17 janvier 2007. « Jacquou le croquant » et le protestantisme

17 janvier 2007. «Le protestantisme dans le roman "Jacquou le Croquant" (1899) d’Eugène Leroy.

Dans le livre 
« Alors vous viviez comme des higounaous, des huguenots ! Vous n’alliez pas à la messe le dimanche, ni aux vêpres ? » (p. 100) : Higounaous est un nom péjoratif donné par les catholiques romains aux protestants calvinistes. Synonyme ici de « mauvais chrétiens ».  
"Cette femme ne fréquentait pas l’Eglise et n’a pas fait ses Pâques, elle reniait Dieu et la sainte Vierge, c’est une huguenote, il n’y a pas de prières pour elle... » (p. 125)
« Ton homme est mort... tu peux lui faire dire des messes.-les pauvres gens n’en ont pas besoin, repartit ma mère : ils ont leur enfer en ce monde. » (p. 103) : référence à la pratique catholique officialisé par un concile en 1274, et contestée par les Réformés de faire célébrer des messes pour l’âme d’un défunt ou réduire la durée de son séjour au Purgatoire. «
"C’est un joli parpaillot, votre curé ! » (p. 346) : nom péjoratif donné aux protestants signifiant ici « impie ».

Le livre a inspiré diverses adaptations pour le cinéma et la télévision. La plus récente, réalisée par Laurent Boutonnat, est sortie le 17 janvier 2007.

Dans le film de Laurent Boutonnat 
On se rend compte lors de l’arrivée du héros chez le curé Bonal, que le jeune paysan sait lire ! A la question du curé pour savoir par où Jacquou est passé pour arriver jusqu’au village, il répond en regardant la carte du département qu’il y est parvenu par La Suzardie. C’est alors que le curé s’étonne de le découvrir lettré :
« Tu sais lire ? Y que les protestants qui savent... » Il serait tentant de le croire... mais Laurent Boutonnat ne nous explique pas où Jacquou a appris à lire, et on a du mal à concevoir que ses propres parents, dans une pauvreté et une précarité extrêmes aient appris à lire…
D’autant plus que dans le roman original ainsi que dans la série télévisée (1967), c’est justement le curé Bonal qui lui apprend à lire. De la même façon, c’est l’homme d’Église également qui l’initie à la religion et à la foi.

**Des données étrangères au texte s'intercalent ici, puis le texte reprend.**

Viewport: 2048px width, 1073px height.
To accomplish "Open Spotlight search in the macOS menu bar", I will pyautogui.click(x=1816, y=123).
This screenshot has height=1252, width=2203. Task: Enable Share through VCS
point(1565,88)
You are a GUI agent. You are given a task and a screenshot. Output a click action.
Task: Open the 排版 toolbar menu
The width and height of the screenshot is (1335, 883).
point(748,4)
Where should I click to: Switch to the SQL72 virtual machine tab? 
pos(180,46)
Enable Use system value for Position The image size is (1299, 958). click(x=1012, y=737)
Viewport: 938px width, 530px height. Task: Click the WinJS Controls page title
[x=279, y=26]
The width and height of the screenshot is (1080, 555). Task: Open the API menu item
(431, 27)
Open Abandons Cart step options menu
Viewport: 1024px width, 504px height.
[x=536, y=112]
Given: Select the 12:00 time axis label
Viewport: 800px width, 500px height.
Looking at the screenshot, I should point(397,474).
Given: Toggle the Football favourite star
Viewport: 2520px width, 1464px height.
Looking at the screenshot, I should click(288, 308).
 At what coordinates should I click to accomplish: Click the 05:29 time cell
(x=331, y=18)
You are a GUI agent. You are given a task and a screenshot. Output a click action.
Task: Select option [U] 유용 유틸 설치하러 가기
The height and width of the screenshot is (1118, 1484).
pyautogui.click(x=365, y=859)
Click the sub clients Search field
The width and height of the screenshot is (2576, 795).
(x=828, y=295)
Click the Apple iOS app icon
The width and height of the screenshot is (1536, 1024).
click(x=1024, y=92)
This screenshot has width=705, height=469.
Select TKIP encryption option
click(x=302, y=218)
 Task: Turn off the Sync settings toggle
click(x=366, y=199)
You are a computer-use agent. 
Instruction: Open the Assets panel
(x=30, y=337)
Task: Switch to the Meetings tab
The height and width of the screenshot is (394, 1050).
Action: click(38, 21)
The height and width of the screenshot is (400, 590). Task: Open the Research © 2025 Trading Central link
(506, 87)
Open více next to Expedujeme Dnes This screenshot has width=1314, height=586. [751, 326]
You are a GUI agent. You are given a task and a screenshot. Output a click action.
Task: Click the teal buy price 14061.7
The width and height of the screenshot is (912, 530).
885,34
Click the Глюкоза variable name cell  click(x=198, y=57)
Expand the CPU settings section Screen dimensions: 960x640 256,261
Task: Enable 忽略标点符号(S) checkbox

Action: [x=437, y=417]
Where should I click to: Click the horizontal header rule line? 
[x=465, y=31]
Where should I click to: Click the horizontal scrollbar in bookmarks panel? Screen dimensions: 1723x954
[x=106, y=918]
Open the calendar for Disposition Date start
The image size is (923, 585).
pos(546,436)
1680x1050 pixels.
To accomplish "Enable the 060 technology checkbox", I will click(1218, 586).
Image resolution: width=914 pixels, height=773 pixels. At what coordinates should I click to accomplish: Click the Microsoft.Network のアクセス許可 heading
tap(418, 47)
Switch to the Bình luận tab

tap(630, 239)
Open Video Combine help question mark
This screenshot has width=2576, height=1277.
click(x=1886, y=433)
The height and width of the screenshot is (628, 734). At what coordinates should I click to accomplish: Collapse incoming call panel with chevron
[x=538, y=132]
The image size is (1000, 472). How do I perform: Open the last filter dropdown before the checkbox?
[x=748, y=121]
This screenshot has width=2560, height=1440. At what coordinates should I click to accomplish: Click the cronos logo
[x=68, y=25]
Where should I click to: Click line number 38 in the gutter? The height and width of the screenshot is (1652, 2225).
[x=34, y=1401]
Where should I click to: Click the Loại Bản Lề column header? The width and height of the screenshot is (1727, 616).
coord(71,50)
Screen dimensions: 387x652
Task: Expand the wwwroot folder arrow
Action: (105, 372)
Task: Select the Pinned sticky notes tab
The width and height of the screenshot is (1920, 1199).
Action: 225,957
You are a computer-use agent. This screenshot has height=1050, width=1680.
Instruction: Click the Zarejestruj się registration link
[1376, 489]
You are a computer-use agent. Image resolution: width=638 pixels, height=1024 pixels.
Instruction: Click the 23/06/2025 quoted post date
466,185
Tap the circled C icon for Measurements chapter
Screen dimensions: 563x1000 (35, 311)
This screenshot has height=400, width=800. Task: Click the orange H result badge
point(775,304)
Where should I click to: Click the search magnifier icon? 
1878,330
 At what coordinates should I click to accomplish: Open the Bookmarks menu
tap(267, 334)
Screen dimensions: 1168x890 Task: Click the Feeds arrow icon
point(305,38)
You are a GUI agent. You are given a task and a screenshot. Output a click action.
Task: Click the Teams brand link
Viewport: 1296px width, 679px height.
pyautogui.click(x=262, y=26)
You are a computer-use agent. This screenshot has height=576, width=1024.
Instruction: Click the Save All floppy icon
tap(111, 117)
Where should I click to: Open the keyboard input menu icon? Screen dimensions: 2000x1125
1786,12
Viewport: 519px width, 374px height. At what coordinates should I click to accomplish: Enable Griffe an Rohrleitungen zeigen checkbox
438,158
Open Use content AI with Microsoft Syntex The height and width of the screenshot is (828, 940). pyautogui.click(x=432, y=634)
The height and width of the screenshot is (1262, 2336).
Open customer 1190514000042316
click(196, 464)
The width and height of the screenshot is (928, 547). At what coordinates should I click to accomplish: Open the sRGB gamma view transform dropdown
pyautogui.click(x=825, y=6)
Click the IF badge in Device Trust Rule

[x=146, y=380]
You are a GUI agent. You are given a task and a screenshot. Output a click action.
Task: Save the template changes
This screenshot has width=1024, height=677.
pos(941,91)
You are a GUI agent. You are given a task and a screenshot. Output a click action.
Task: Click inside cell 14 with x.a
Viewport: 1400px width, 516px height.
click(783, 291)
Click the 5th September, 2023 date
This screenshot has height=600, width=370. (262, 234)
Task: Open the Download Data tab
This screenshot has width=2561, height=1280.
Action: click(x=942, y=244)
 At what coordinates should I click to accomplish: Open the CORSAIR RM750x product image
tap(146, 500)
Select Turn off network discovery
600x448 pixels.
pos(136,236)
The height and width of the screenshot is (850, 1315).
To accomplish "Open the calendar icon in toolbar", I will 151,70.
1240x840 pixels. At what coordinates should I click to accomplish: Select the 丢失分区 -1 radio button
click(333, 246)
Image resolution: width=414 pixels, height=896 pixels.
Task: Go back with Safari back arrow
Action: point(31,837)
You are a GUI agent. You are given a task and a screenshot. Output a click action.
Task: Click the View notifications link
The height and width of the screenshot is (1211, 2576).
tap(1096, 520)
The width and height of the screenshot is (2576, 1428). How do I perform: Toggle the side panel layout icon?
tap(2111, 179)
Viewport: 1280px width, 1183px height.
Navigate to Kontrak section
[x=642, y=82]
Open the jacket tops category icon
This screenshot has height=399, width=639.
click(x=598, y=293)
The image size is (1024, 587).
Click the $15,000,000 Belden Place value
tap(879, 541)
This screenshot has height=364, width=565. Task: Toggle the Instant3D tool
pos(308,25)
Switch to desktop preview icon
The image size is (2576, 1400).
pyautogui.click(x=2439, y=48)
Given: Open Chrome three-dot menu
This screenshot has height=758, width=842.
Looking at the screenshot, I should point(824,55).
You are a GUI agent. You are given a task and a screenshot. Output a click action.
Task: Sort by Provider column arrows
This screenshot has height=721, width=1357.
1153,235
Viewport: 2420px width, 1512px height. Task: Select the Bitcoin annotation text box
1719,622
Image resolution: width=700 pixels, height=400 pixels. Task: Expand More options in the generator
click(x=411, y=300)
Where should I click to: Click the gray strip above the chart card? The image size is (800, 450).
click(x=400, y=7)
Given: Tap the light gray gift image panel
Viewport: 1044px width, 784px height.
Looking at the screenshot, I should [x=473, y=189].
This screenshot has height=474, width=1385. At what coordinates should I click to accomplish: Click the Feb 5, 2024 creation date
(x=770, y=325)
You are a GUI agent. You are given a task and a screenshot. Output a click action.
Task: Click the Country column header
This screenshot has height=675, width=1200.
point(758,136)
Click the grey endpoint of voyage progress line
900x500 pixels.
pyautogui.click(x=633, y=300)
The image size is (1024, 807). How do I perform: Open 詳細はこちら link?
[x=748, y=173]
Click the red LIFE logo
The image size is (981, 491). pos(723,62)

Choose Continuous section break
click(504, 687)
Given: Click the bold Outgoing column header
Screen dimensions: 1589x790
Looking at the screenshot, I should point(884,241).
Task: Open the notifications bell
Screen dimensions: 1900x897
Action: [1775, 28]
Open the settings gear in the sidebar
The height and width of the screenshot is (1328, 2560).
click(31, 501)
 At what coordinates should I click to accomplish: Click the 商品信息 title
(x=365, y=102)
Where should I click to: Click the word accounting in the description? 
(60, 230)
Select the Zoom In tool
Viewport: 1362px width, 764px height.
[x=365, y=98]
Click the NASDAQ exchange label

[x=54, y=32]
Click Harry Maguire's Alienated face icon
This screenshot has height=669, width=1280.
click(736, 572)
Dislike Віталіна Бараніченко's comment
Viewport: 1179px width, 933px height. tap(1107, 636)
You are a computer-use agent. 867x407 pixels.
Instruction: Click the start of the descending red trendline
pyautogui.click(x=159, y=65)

Jacquou n’a pas été élevé dans une famille protestante, comme le martèle encore une autre fois le film : au moment de mourir entre le chevalier de Galibert et Jacquou, le curé Bonal de Laurent Boutonnat s’écrie : « Si au séminaire on m’avait dit que je finirais entre un libre penseur et une moitié de protestant... »

Larges libertés par rapport au roman et qui n’apportent rien à l’intrigue du film. Le seul Dieu des pauvres décris par le roman, c'est la Nature, le vent dans les feuilles, le cerf qui échappe au comte.